H&R Block (HRB) ends its fiscal year on April 30th, which makes sense because that is the end of the busiest part of the company’s year.

Releasing an annual report, which may be accompanied by shareholder meetings and additional disclosures, after the busiest part of your year helps managers and shareholders make better decisions about the year ahead.

Companies that rely on U.S. government contracts may use September as the end of their fiscal year, and the fourth quarter because that is when they expect new projects to be closed and budget planning from the government to be available. Meanwhile, some companies have very unusual quarterly systems.

Criticism of Quarters

Some have questioned the importance of the quarterly reporting system. The big argument against the setup is that it puts too much pressure on companies and executives to deliver short-term results to please analysts and investors as opposed to focusing on the long-term interests of the business.

The other issue is that companies report their summary annual statements once per year, so the information can become stale and out of date in between the annual reporting cycle. One approach to solve this problem is to use a trailing four quarters or trailing 12 months (TTM) analysis.

By the middle of the fourth quarter of 2021, the annual data for 2021 can be estimated by summarizing the last four quarters. In this case, assume that the company’s third-quarter 2021 results are available. An analyst would manually combine the quarterly data from the first three quarters of 2021 with the last quarter of 2020 to estimate the company’s earnings and revenue trends.

This analysis will overlap some of the data used in the last annual report, but it will still give some insight into how 2021 is likely to look by the end of the year. If the first three quarters of 2021 had been poor compared to the first three-quarters of 2020, the trailing-four-quarter analysis will show that.

What is a fiscal quarter?

A fiscal quarter is a three-month period in which a company reports its financial results. As its name suggests, there are four quarterly periods in a year, meaning a publicly traded company would issue four quarterly reports per year. Companies and investors alike use fiscal quarters to keep track of their financial results and business developments over time. These quarters are often referred to as Q1, Q2, Q3, and Q4.

Are quarters always lined up to the calendar year?

Quarters do not always line up with the calendar year. For instance, if a company chooses to have its fiscal year starting in February rather than January, then its first quarter would consist of February, March, and April. Companies sometimes choose to do this if they want their fiscal year to end in their own peak season.  Alternatively, since finishing the year often involves a lot of additional accounting work, some companies choose to end their fiscal year on a relatively calm month.

What are the pros and cons of quarterly reporting?
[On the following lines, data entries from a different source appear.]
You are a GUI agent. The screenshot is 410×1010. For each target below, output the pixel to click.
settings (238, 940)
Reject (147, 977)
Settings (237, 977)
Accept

The main advantage of quarterly reporting is that it allows investors more information on which to base their investment decisions. Rather than waiting until a company files its annual report, investors can read their quarterly filings to get a sense of how the business is progressing throughout the year. This added transparency also benefits journalists and regulators. Some have argued, however, that quarterly reporting makes companies and investors more oriented toward short-term results.